[[ DATA, beginning ]]

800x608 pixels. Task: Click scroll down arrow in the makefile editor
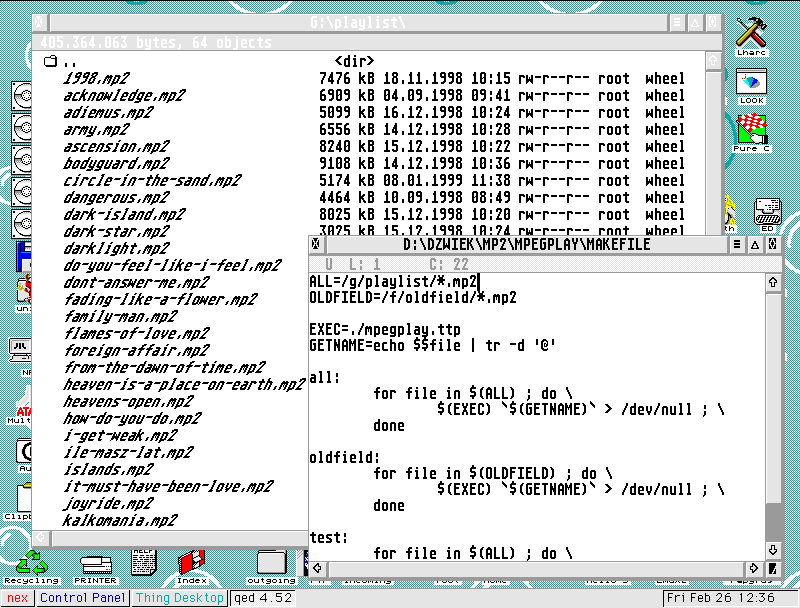(773, 550)
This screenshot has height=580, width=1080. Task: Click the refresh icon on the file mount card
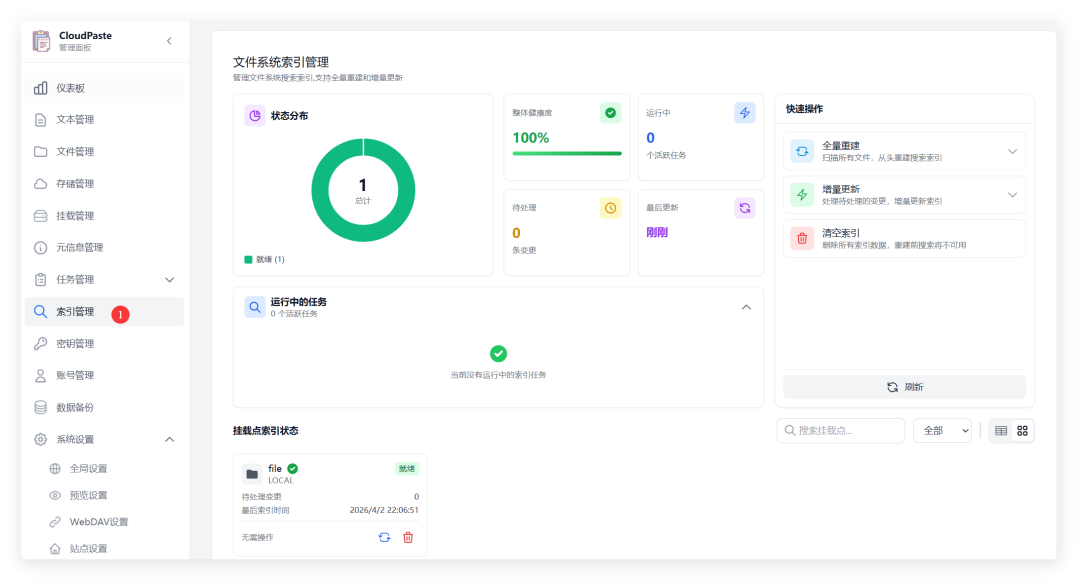click(384, 537)
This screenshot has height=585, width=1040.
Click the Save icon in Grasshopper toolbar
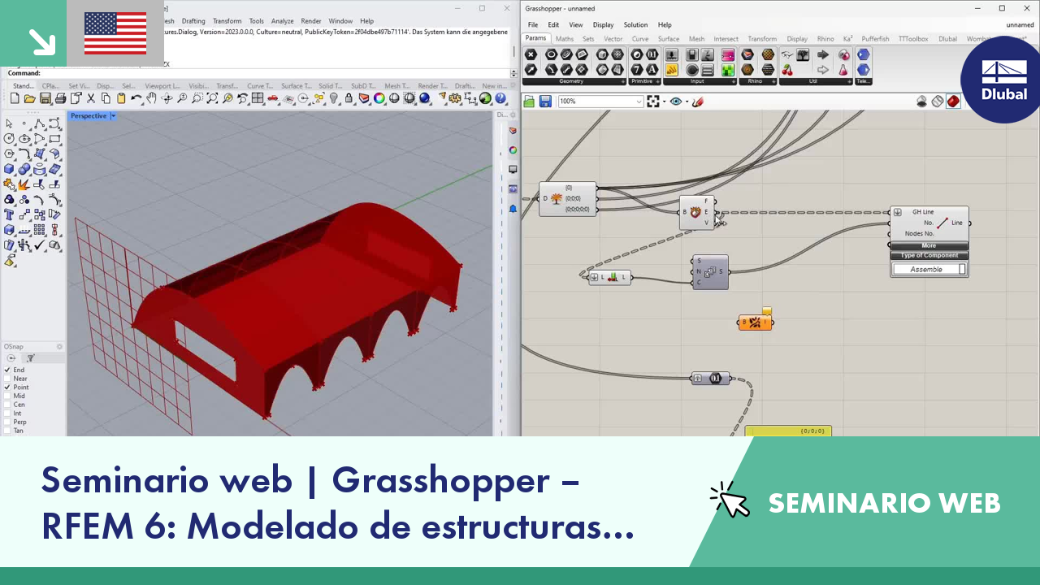[545, 101]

[[ DATA, end ]]

— TASK INSTRUCTIONS —
All records above are to be repeated exactly, with the images left out.

— RESPONSE TO THIS TASK —
800x608 pixels. Task: Click scroll down arrow in the makefile editor
(773, 550)
This screenshot has height=580, width=1080. Task: Click the refresh icon on the file mount card
click(384, 537)
This screenshot has height=585, width=1040.
Click the Save icon in Grasshopper toolbar
[545, 101]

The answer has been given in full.